• **Set problem**: Write out everything in the passage on thermal conductivity of soils from "Unlike heat capacity, thermal" down to "and ice lenses.", word for word.

Water (a) and ice (b) saturation dependence of thermal conductivity in unfrozen and frozen peat-bearing sandy soils with different peat contents [36] (found as organic component to total sediment dry weight ratio).

Unlike heat capacity, thermal conductivity is not an additive value but depends on sediment structure and texture. As shown by experiments, massive frozen clay is more conductive than that with ice lenses at similar water contents and density. Note that thermal conductivity of sediments with lenticular cryostructure is anisotropic: it is 20–30% higher at heat flux along than across ice lenses. The reason is in higher thermal conductivity of ice and lower thermal resistance at contacts between mineral layers and ice lenses.

• **Information shown**:
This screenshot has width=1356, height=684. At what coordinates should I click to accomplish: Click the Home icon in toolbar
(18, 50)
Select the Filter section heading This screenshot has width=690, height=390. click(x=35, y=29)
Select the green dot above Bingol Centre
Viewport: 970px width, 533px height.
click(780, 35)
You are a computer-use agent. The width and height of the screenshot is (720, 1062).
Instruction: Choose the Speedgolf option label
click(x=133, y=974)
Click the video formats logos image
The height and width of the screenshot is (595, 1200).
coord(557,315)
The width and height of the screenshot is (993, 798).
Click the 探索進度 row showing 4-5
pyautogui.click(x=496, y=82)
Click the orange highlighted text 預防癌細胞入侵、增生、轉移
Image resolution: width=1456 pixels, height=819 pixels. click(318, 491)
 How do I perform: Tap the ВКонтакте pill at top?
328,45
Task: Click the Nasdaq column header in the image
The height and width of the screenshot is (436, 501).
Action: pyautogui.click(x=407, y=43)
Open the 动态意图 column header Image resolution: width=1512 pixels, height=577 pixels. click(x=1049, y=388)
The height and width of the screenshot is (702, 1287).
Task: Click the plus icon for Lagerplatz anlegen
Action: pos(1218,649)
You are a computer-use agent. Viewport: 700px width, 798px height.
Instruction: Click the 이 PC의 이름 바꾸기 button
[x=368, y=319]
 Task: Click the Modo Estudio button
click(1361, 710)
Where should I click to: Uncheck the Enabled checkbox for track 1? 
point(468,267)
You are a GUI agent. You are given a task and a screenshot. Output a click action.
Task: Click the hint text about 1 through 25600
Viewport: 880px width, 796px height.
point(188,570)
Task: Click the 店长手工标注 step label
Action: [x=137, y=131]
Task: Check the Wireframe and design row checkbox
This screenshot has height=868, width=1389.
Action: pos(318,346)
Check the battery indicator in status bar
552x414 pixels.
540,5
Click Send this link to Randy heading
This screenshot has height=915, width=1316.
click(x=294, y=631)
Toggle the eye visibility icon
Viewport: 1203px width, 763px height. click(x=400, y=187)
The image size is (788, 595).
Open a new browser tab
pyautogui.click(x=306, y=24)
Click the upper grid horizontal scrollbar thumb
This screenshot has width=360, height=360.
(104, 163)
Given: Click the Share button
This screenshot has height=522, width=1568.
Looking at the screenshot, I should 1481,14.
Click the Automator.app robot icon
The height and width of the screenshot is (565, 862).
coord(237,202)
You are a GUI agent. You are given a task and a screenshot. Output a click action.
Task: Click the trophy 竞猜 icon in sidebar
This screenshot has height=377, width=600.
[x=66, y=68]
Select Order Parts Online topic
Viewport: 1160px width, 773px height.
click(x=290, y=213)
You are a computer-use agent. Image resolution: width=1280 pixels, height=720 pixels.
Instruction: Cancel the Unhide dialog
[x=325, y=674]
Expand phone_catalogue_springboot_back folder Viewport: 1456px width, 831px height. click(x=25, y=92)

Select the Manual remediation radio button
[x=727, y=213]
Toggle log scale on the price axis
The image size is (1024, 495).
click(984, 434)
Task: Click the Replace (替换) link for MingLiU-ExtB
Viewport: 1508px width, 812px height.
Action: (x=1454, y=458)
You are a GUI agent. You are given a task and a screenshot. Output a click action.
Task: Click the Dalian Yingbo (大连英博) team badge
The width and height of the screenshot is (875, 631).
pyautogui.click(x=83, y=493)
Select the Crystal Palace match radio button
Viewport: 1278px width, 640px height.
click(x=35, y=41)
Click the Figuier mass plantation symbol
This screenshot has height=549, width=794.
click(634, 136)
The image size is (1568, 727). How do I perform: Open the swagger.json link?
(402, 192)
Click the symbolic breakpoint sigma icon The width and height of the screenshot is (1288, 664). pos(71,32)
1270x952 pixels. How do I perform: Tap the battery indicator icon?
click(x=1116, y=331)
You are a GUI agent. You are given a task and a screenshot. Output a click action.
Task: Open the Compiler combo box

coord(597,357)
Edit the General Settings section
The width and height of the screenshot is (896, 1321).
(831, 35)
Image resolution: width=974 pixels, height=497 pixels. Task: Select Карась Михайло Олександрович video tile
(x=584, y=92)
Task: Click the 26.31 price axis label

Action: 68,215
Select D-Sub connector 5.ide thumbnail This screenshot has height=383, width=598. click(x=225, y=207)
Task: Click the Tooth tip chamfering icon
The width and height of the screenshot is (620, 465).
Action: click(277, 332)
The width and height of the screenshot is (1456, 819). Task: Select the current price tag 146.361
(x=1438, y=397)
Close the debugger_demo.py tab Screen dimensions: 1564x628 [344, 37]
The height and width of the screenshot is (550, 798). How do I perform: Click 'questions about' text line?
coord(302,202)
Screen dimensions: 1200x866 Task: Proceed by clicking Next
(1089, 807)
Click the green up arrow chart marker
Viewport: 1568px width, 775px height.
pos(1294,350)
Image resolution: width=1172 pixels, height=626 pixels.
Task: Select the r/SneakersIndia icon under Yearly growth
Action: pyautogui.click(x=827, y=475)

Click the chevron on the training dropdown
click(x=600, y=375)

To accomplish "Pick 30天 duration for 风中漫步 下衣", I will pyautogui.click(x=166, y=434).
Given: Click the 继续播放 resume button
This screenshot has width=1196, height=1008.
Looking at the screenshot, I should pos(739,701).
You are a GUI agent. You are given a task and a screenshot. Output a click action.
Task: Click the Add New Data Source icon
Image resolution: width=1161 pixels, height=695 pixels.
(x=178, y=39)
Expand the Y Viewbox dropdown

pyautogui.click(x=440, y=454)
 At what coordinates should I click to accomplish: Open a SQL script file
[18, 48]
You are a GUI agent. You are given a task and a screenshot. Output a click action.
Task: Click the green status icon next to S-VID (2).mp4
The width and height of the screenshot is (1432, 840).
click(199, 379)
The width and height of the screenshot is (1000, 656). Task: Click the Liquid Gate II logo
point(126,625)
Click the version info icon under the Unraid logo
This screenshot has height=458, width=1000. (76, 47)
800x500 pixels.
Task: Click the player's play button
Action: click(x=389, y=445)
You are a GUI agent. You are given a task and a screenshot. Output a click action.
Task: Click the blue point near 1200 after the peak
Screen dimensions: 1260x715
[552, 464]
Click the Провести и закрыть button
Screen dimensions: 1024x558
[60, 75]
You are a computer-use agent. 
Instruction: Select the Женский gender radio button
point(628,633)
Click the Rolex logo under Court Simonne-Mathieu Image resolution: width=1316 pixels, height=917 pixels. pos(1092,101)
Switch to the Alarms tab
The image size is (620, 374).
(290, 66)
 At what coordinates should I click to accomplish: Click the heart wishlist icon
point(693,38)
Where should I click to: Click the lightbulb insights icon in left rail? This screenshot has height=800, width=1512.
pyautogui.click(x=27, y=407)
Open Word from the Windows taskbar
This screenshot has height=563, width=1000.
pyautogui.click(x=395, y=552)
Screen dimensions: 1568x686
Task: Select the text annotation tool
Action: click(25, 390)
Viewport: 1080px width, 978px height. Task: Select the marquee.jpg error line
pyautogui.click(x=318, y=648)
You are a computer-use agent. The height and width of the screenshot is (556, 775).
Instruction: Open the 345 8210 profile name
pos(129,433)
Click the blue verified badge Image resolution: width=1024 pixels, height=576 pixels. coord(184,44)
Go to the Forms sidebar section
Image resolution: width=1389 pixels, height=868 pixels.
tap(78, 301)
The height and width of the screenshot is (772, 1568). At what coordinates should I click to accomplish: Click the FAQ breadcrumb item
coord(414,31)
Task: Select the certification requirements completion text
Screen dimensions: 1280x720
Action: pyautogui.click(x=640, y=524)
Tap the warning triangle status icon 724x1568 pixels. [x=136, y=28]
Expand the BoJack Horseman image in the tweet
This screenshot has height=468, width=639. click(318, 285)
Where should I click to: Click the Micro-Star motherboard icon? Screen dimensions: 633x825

• **Task output**:
Unlike heat capacity, thermal conductivity is not an additive value but depends on sediment structure and texture. As shown by experiments, massive frozen clay is more conductive than that with ice lenses at similar water contents and density. Note that thermal conductivity of sediments with lenticular cryostructure is anisotropic: it is 20–30% higher at heat flux along than across ice lenses. The reason is in higher thermal conductivity of ice and lower thermal resistance at contacts between mineral layers and ice lenses.